Deacon Brodie – 1788

By | November 12, 2016

“A leap in the dark”



Scottish businessman and burglar William Brodie

William “Deacon’. Brodie was born at Brodie’s Close, Lawnmarket, Edinburgh, the eldest of 11 children, on 28 September 1741. He was well educated and by the age of 22 was a Burgess, or freeman, of Edinburgh. In 1781 he became deacon (trade union leader) of the Incorporation of Wrights and succeeded his father on the town council where he served for six of the next seven years, until his death. He probably met Dr Samuel Johnson in this role and was certainly a friend of Robert Burns.

Something of a dandy, Brodie stood just 1.62 m (5 ft 4 in) tall but was always immaculate in his dress. However, the face of respectability by day, by night he was a masked thief and a leader of a gang of robbers. He also kept two mistresses, Jean Watt and Anne Grant, by whom he fathered five children in 13 years.

Edinburgh shopkeepers hung their keys inside their shop doorways, making it easy for Brodie to make impressions of the keys in a small box filled with putty he carried with him. In August 1786 Brodie and his gang stole £800 from Royal Exchange bankers and robbed several goldsmiths on Parliament Close.

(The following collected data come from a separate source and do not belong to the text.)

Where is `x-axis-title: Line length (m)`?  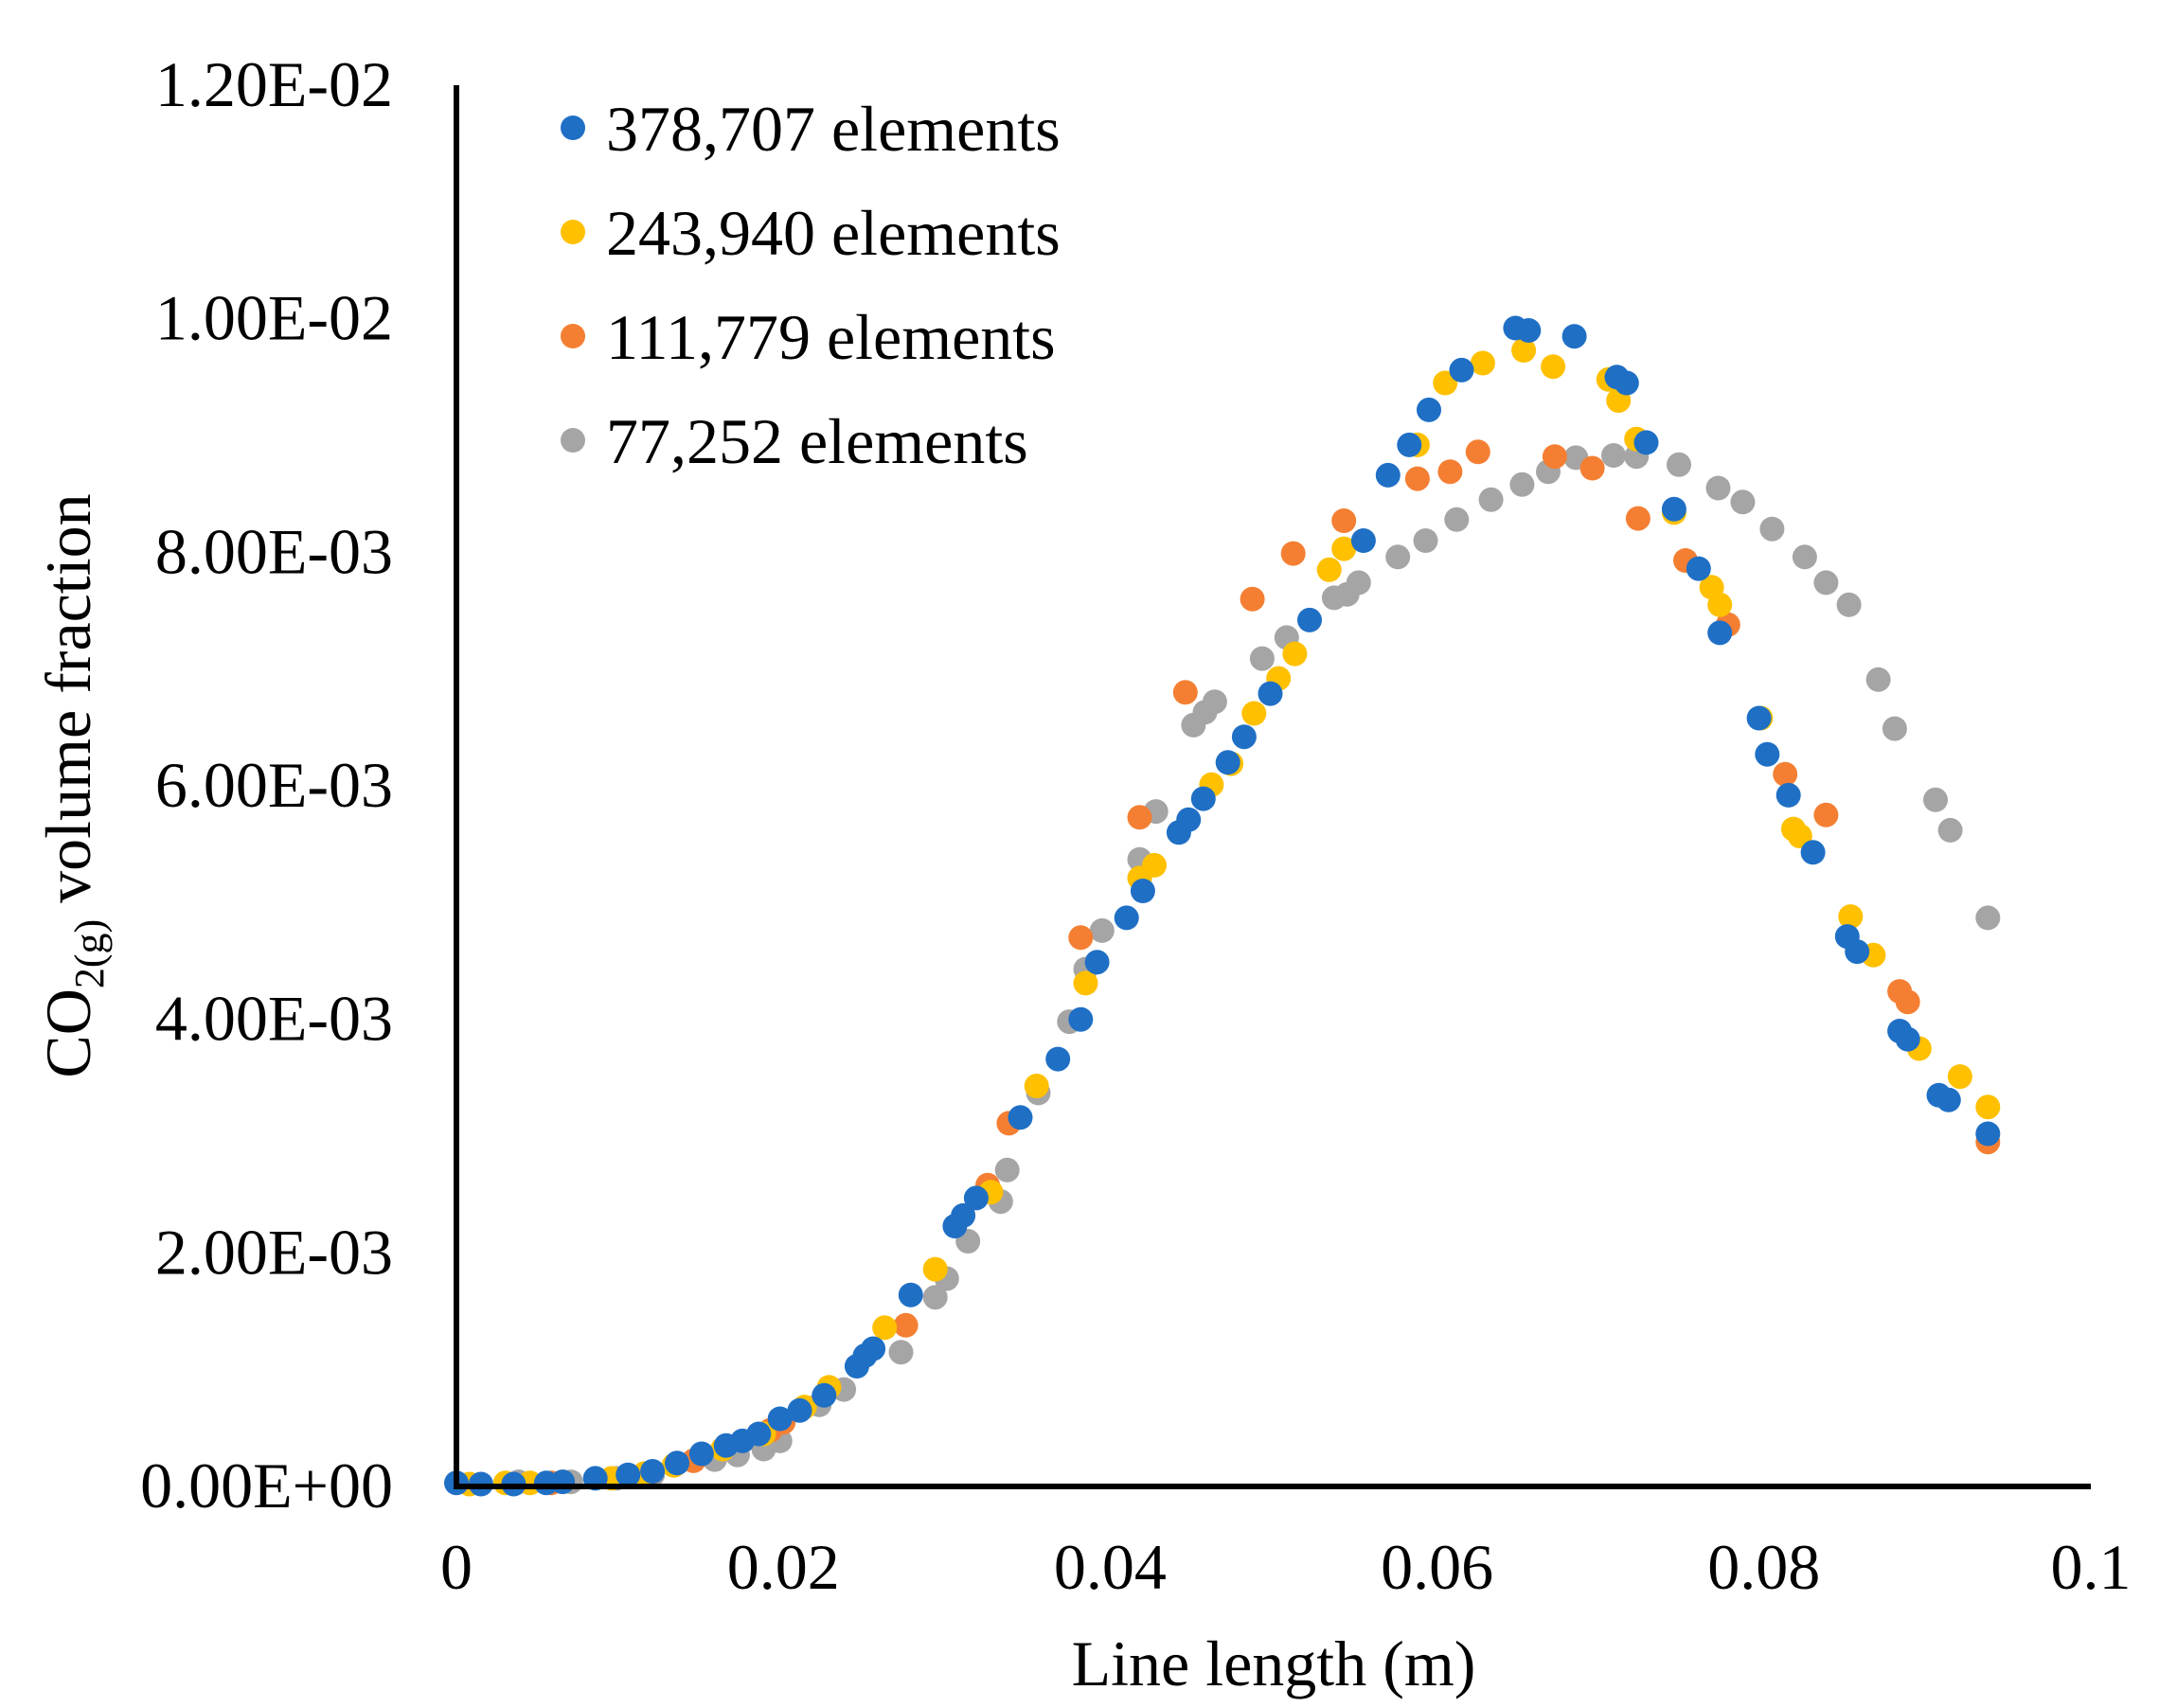
x-axis-title: Line length (m) is located at coordinates (1274, 1664).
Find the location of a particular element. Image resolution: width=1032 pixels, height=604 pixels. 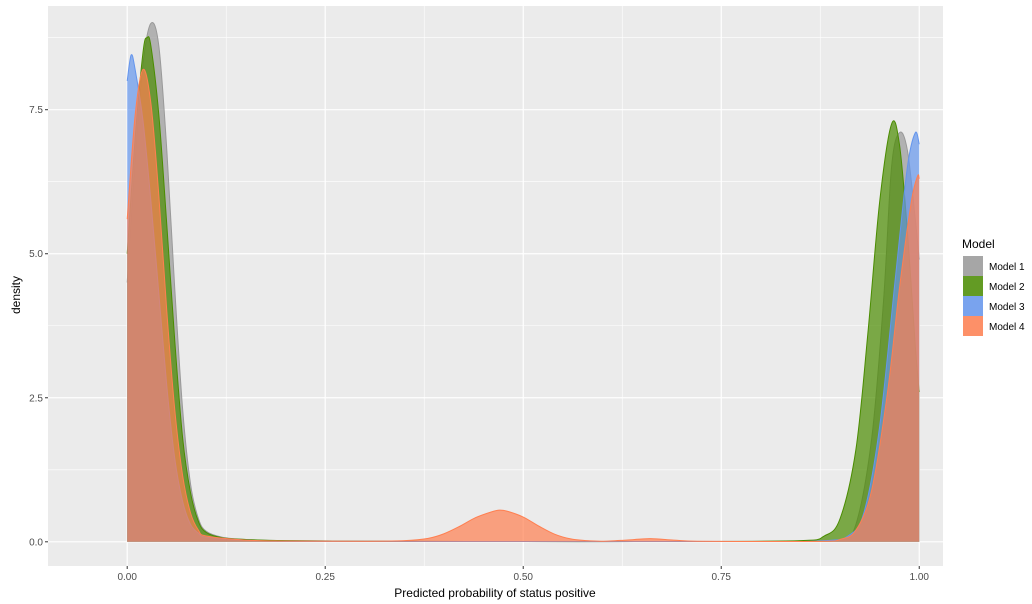

x-tick-label: 0.50 is located at coordinates (523, 578).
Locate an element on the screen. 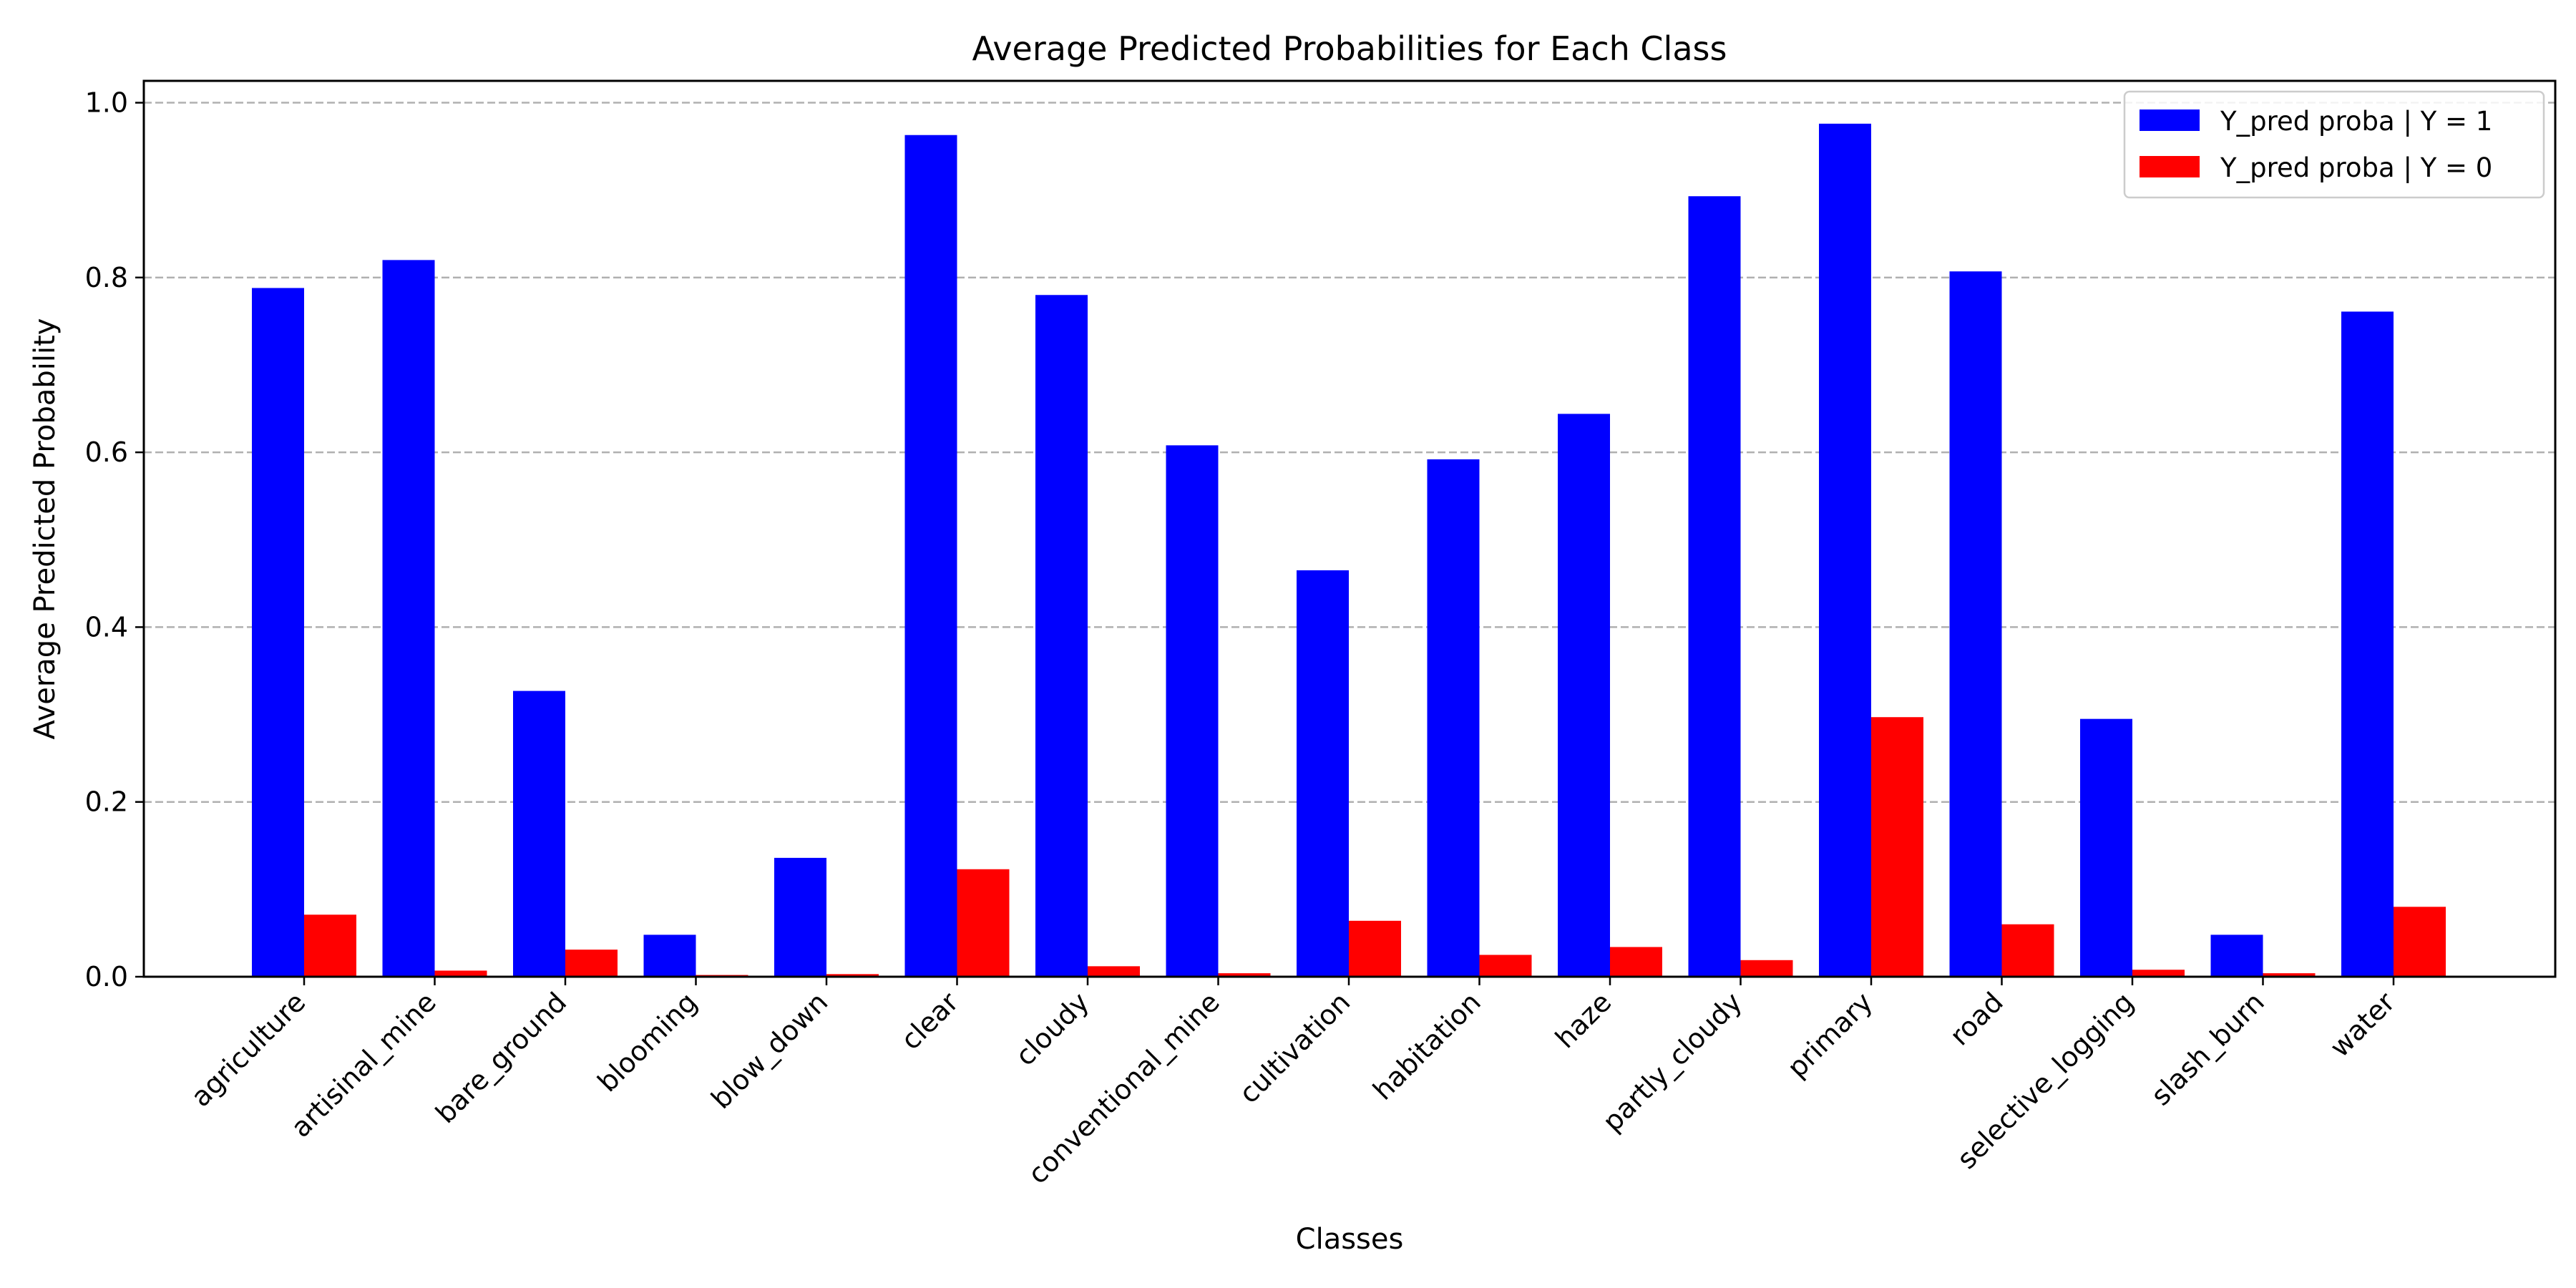 The width and height of the screenshot is (2576, 1288). bar-y0-selective_logging is located at coordinates (2158, 974).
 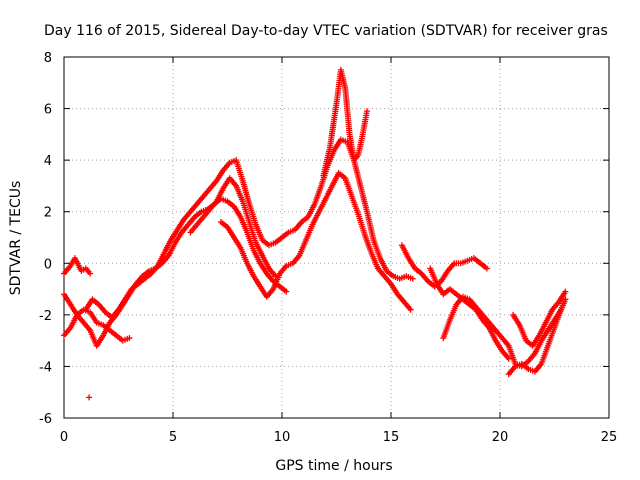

At 1am 30 October 1787 the college mace was stolen from the university library. In 1788 a silk shop in the High Street was burgled and the Lord Advocate, Ilay Campbell of Succour, offered to pardon any gang members who turned king’s evidence. The offer produced no results and in February 1788 Brodie was called to serve on a murder trial jury. On 8 March Brodie and his gang, John Brown, George Smith and Andrew Ainslie, attempted to rob the town’s General Excise Office at Chessel’s Court on the Canongate and a few days later Ainslie gave the authorities the names of the gang.


Chessel’s Court, Edinburgh, Scotland


Saturday 8 March 1788


On 12 March Brodie fled to London and then to Holland, from where he intended going to America but he was extradited back to Edinburgh, arriving on 17 July. Deacon Brodie and George Smith went on trial on 27 August 1788. Brown by this time was also a prosecution witness.

Found guilty, they were hanged at the Tolbooth gallows on 1 October before 40,000 people. Brodie described his execution as “A leap in the dark.” John Brown was eventually hanged in England for another crime and Andrew Ainslie was deported to Botany Bay, Australia.


The story of Deacon Brodie inspired Robert Louis Stevenson to write two plays and one novel on the case. The latter Longmans published as The Strange Case Of Dr Jekyll And Mr Hyde in January 1886, costing one shilling.